El gobierno, por su parte, parece haber encontrado cierta reacción, que se manifiesta en la proactividad parlamentaria, el cambio de tono de sus voceros (incluyendo al propio Fernández) y la decisión de dejar atrás la etapa de aislamiento en la Quinta de Olivos. También hubo un visto bueno al operativo para hacer del próximo 17 de octubre una jornada de apoyo masivo a su gestión como demostración de fuerzas ante el trabajo de desgaste que viene haciendo la oposición. Ya está decidido que ese día, en el Salón Vallese del histórico edificio de la CGT, con la presencia de todos los socios principales del Frente de Todos y con los gobernadores e intendentes conectados a distancia, se le ofrecerá a Fernández la presidencia del Partido Justicialista. La iniciativa cuenta con el visto bueno de las actuales autoridades, José Luis Gioja y Gildo Insfrán, y de la expresidenta Cristina Fernández de Kirchner. Es la forma que encuentra el peronismo de abroquelarse alrededor del mandatario, que necesita a su vez sentir ese respaldo.

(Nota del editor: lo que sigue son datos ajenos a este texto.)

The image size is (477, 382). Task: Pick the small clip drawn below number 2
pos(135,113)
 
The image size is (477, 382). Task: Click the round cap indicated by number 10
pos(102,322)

Por cuestiones sanitarias, no habrá ninguna convocatoria a acompañar el acto en las calles; en cambio se hará énfasis en la importancia de seguir preservando la salud y evitando contagios como un gesto de apoyo al gobierno que permitirá dejar atrás lo antes posible la pandemia y concentrarse en su agenda política. La posibilidad de hacer una manifestación multitudinaria, que había sido evaluada por algunos sindicatos, fue abortada inmediatamente desde la Casa Rosada. Sí habrá, en cambio, una convocatoria a manifestarse a través de las redes sociales, con una modalidad que aún no fue acordada en las reuniones que se llevaron a cabo en la sede de la UMET para organizar la jornada. También se pedirá a la gente que haga notar su apoyo en balcones, ventanas, terrazas o veredas, siempre y cuando se pueda garantizar la distancia social. A pesar de las dificultades, los organizadores creen que la respuesta será contundente. En privado y en voz baja, uno de los organizadores se anima pronosticar la participación de más de un millón y medio de personas. El pueblo organizado: hete aquí la única vacuna conocida contra cualquier tentación autoritaria.